Ancaman dan serangan siber berbasis artificial intelligence (AI) semakin nyata. Bagaimana para pemimpin keamanan di organisasi/CISO dapat menyikapi dan menghadapinya?
Awal tahun 2024, dunia keuangan Hong Kong dibuat geger oleh sebuah kasus penipuan deepfake yang didukung teknologi AI. Pelaku kejahatan menggunakan teknologi ini untuk mengelabui seorang karyawan di perusahaan multinasional. Kerugian akibat kasus ini mencapai US$25,6 juta.
Kasus tersebut bak sebuah tamparan keras bagi dunia keamanan siber dan seketika menyadarkan kita bahwa ancaman siber dengan AI bukan lagi sekadar hype, tapi sudah terjadi di depan mata.
Shannon Murphy, Global Security and Risk Strategist,Trend Micro, mengatakan bahwa keberhasilan serangan tersebut menunjukkan bahwa skenario spekulatif yang pernah dibahas beberapa waktu sebelumnya kini telah menjadi kenyataan.
Insiden yang melibatkan AI ini pun tak pelak menambah kecemasan para pemimpin keamanan di organisasi, Chief Information Security Officer/ CISO. Pasalnya teknologi ini membuka peluang baru bagi para penjahat siber untuk melancarkan serangan yang lebih canggih, rumit, dan berbahaya.

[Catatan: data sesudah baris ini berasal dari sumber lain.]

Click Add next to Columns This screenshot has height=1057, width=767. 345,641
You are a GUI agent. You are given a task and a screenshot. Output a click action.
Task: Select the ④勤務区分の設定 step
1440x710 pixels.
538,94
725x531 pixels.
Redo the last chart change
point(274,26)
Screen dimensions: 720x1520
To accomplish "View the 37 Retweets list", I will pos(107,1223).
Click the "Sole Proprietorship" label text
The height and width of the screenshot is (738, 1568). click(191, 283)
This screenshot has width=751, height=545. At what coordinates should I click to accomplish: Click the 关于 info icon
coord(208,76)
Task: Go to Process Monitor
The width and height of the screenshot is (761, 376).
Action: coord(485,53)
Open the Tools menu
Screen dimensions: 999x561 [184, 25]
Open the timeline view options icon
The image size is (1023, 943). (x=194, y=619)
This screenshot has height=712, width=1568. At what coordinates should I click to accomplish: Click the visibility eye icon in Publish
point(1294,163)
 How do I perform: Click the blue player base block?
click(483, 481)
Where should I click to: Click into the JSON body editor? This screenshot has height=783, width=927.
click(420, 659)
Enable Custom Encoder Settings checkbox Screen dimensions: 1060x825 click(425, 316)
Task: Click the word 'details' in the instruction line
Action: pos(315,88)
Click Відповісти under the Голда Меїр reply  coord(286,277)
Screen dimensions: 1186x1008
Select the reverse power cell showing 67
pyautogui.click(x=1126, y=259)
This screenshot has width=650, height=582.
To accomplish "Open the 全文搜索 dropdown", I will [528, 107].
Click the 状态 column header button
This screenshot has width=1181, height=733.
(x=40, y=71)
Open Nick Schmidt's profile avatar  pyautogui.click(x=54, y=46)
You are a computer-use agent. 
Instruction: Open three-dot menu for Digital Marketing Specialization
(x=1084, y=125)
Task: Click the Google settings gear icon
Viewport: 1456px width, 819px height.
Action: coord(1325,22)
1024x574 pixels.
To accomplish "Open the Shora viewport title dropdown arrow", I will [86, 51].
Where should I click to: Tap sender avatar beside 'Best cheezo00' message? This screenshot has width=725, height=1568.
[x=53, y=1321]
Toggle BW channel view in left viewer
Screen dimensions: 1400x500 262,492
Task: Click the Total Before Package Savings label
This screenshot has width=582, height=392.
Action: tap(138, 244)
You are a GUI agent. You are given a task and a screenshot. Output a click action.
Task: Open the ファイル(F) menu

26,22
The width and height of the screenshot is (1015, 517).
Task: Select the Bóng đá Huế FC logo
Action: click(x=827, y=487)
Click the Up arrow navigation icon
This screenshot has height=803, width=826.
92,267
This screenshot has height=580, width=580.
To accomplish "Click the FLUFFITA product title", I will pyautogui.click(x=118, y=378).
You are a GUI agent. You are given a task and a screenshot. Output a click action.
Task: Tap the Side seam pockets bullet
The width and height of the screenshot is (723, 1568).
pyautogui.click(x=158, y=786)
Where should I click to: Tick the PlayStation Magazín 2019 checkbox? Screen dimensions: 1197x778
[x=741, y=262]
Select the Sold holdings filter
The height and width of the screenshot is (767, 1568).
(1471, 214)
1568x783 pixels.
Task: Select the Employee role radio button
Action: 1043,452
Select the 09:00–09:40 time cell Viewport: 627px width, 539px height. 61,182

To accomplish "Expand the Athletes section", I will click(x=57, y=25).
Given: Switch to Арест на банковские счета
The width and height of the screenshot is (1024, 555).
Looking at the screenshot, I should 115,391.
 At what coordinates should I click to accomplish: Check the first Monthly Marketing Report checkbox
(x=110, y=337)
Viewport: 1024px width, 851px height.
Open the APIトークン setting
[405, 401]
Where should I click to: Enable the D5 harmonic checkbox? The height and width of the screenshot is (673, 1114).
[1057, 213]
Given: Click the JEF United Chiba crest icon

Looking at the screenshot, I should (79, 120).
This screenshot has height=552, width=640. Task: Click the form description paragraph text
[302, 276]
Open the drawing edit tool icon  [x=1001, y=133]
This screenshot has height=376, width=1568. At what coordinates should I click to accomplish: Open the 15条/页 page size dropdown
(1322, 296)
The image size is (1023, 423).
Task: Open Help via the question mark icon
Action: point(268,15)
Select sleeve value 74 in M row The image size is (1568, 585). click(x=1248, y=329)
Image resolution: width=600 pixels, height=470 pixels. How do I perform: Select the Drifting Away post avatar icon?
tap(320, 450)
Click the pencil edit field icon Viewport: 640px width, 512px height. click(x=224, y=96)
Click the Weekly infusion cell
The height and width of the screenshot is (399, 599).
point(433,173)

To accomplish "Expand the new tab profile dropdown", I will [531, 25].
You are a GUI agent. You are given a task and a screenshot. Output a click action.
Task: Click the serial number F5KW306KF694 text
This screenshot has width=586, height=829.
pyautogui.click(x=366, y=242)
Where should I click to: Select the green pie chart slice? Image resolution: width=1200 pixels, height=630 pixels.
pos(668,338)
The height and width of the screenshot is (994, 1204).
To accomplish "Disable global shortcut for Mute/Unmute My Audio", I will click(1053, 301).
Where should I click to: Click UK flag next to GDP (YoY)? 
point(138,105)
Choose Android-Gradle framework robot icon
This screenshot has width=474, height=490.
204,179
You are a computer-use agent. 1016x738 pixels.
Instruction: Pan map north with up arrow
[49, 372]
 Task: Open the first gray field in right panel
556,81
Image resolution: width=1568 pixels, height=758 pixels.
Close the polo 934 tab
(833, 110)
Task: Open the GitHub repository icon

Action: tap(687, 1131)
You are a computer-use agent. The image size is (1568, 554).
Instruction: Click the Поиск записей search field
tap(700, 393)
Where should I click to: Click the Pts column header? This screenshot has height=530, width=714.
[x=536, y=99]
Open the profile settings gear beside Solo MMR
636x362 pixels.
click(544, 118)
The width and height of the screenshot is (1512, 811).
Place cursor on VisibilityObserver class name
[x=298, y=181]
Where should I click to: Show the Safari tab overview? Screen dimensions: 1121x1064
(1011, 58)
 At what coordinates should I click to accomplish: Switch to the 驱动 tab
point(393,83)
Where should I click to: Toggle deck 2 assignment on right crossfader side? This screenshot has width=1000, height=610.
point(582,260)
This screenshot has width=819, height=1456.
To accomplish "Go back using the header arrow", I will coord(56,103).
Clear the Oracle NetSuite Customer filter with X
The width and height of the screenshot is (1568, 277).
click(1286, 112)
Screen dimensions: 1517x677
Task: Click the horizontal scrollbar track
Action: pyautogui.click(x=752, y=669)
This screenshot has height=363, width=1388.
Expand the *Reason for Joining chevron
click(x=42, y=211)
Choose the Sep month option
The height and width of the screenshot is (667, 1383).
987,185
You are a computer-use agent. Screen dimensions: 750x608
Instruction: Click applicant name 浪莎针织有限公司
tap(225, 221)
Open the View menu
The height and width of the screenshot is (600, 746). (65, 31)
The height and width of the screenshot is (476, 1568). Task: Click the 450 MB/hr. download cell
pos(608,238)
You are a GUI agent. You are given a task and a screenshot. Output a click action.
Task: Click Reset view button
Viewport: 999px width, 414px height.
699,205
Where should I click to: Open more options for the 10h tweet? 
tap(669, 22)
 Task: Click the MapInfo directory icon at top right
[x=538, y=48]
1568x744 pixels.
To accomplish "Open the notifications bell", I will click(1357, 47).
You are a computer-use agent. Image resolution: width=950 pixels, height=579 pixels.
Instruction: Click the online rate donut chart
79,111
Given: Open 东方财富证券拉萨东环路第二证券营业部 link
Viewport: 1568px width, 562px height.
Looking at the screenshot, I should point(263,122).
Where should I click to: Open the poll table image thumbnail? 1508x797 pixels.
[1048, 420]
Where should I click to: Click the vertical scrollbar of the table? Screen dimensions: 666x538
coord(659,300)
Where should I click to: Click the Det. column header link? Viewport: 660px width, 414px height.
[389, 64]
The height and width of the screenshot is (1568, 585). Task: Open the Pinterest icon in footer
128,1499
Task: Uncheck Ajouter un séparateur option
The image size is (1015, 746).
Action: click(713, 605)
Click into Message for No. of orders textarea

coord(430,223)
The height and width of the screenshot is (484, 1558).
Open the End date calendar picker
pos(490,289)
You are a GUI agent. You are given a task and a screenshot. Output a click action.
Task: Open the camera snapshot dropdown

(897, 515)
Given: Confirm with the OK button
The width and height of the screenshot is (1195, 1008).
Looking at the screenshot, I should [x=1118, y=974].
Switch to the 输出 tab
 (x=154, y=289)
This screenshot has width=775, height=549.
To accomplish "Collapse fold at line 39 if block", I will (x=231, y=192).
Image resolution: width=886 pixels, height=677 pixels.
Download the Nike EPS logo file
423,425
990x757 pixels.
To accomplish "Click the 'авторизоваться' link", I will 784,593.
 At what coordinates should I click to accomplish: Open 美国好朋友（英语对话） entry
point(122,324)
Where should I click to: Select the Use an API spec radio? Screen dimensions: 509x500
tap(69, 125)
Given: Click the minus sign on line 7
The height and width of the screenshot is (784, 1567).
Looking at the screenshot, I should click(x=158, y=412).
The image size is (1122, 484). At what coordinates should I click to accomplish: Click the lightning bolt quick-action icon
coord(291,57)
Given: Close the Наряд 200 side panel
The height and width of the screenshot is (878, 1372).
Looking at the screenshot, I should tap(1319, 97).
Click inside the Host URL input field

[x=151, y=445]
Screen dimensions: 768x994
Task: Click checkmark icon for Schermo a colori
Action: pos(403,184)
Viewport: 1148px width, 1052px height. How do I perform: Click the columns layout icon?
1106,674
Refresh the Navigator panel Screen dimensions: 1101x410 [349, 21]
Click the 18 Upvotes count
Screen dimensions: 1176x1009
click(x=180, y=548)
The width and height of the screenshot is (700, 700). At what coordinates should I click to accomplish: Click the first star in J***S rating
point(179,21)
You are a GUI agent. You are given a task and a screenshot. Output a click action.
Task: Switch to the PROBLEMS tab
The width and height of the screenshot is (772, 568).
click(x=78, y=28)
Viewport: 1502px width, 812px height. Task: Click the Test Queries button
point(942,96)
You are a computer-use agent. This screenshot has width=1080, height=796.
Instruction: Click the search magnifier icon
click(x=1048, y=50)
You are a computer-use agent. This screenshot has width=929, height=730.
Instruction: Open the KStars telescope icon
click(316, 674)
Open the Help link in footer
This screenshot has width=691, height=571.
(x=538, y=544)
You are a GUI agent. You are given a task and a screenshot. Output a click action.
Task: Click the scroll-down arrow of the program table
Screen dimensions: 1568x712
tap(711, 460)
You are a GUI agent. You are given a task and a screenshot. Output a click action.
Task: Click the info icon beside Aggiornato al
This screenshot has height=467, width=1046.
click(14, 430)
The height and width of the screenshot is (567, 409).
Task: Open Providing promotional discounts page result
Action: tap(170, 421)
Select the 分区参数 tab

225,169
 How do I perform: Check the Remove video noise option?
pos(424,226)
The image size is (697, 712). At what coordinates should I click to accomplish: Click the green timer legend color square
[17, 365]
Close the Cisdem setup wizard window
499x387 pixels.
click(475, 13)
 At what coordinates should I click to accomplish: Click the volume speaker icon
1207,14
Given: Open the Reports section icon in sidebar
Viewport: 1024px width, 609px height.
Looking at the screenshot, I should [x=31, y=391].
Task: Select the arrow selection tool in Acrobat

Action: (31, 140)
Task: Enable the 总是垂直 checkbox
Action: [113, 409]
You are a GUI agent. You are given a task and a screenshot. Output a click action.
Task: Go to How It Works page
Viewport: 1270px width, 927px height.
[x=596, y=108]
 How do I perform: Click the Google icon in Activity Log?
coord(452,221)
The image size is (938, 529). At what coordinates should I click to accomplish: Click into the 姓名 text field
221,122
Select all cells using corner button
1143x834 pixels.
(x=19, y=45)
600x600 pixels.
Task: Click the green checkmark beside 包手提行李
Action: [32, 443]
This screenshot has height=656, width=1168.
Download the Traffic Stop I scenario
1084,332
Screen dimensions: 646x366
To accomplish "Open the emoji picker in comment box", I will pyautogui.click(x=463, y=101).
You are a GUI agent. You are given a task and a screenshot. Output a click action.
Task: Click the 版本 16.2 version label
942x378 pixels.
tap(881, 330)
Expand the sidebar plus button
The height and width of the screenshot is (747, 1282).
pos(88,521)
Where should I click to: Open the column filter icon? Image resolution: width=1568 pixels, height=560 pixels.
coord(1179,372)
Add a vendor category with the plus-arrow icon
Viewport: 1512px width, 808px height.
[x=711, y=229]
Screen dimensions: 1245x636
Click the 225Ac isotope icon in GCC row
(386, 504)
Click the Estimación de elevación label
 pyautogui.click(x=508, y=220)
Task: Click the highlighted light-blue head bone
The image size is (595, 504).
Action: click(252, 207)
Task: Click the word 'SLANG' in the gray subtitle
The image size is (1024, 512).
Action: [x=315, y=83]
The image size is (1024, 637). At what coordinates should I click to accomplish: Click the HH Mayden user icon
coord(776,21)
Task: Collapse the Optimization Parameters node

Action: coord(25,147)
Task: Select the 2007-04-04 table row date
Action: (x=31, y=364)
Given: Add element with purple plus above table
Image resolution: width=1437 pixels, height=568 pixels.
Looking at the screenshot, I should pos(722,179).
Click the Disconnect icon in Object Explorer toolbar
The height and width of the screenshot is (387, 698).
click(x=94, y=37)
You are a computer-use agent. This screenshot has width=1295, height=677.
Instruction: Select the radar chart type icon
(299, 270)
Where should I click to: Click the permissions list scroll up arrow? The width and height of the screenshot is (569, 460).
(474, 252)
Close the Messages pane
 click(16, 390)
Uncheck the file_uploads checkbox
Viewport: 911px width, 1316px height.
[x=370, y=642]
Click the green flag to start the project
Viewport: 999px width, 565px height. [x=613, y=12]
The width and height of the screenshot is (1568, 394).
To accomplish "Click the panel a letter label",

Belum lagi ancaman tradisional, seperti ransomware, phishing, dan BEC, yang tak pernah surut.
Shannon menjelaskan, ada tiga alasan utama yang membuat para pemimpin keamanan mengkhawatirkan AI. Pertama, AI dapat membuat serangan phishing yang lebih meyakinkan dan meningkat volumenya. Persoalan lain yang tak kalah pelik adalah penggunaan aplikasi dan tool AI yang tak terkendali. “Sehingga para pemimpin keamanan ini dihadapkan pada tantangan visibilitas (kemudahan tim keamanan untuk memantau aktivitas). Para CISO juga ingin memiliki cara untuk mengatur akses,” jelasnya.
Di sisi lain, para analis keamanan juga ingin memanfaatkan teknologi AI untuk meningkatkan kemampuan deteksi dan penanganan scam. Sebagai konsekuensinya, para CISO pun memerlukan kontrol terhadap cara penerapan AI di pusat operasi keamanan (SOC).
Ancaman Berbasis AI & Cara Menangkalnya
Berangkat dari kekhawatiran tersebut tentang artificial intelligence, ada dua hal yang menjadi perhatian para pemimpin keamanan: keamanan untuk AI dan AI untuk keamanan.
Keamanan untuk AI, menurut Shannon, adalah bagaimana mengamankan aplikasi AI yang kita gunakan. Dan dari perspektif ancaman, ada tiga ancaman yang perlu menjadi perhatian CISO. Pertama adalah penggunaan AI untuk social engineering dan fraud, yang mencakup serangan phishing, deep fake, dan audio fake.
Khususnya deepfake, Shannon melihat teknologi ini tidak hanya menyajikan output dengan resolusi tinggi tapi juga menggunakan teknologi generative adversarial network (GAN) sehingga antara gerak bibir, gerak tubuh, dan lain-lain terlihat sangat sinkron.
Risiko lain yang disampaikan Shannon Murphy dalam kesempatan wawancara khusus dengan InfoKomputer adalah penggunaan layanan "reconnaissance-as-a-service" oleh kelompok kejahatan siber. Para penjahat siber mengumpulkan data dari berbagai sumber online seperti LinkedIn, dan platform media sosial, seperti X, untuk membangun profil seorang eksekutif. Data tersebut kemudian dijual kepada kelompok lain untuk digunakan dalam kampanye serangan phishing atau pembuatan deep fake yang sangat meyakinkan.